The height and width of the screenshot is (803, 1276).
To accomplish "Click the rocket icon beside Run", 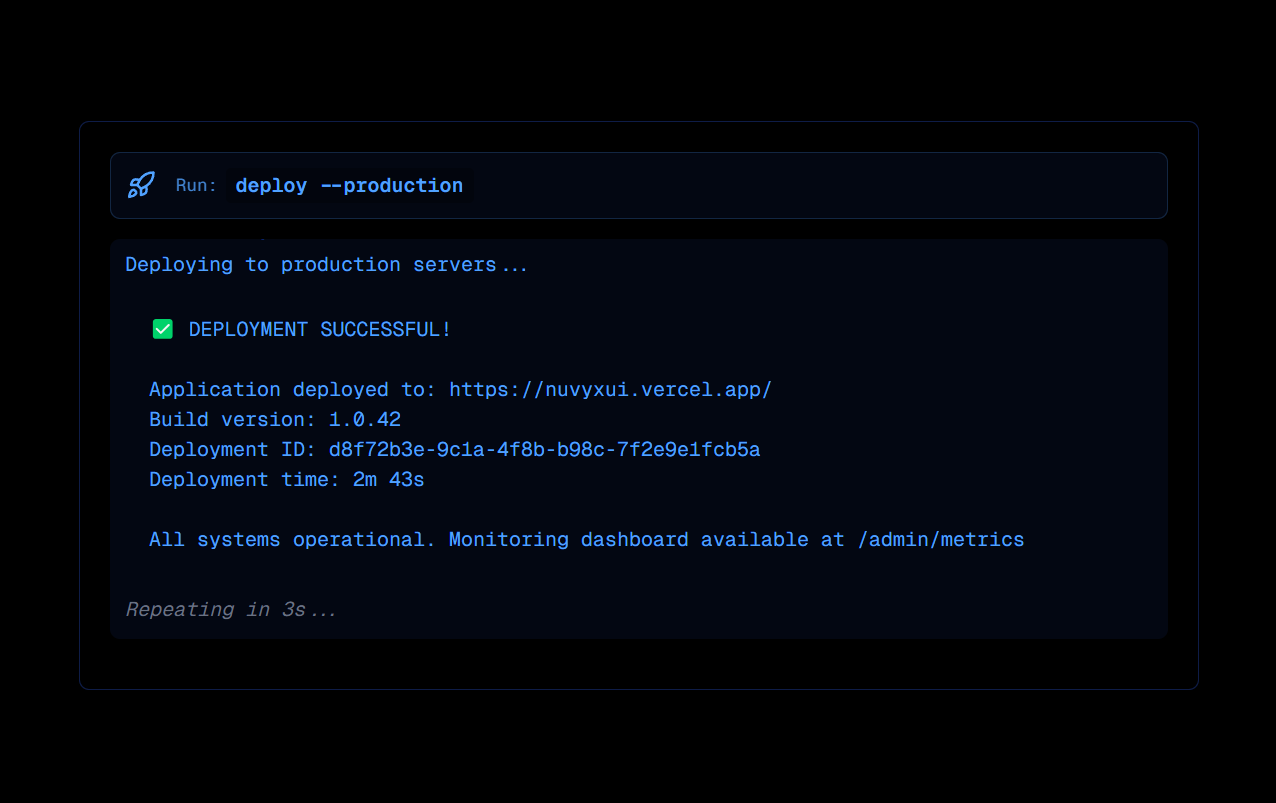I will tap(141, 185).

--

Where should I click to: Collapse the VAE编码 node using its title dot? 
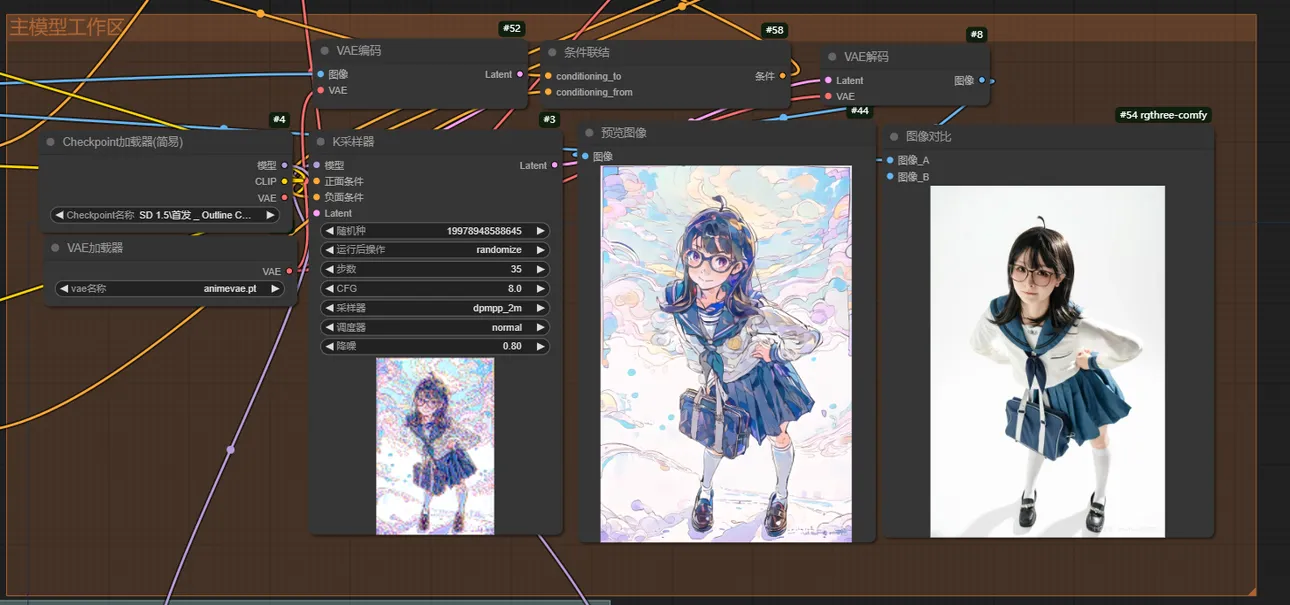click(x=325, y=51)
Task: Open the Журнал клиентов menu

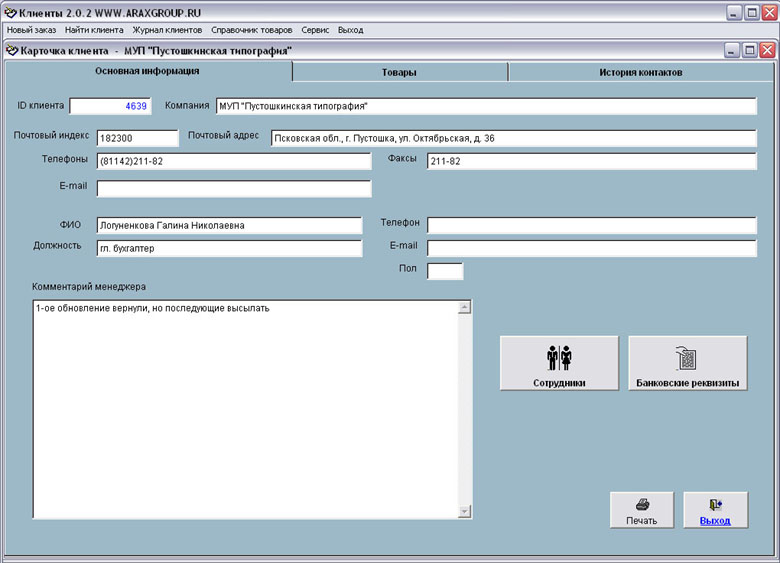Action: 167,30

PROBLEM REQUIREMENTS:
Retype the items starting with the line that contains "Where should I" and going on through the line that contains "Action: 167,30", leaving out the pictures.

CORRECT RESULT:
Where should I click to: Collapse the VAE编码 node using its title dot? 
click(x=325, y=51)
Task: Open the Журнал клиентов menu

Action: 167,30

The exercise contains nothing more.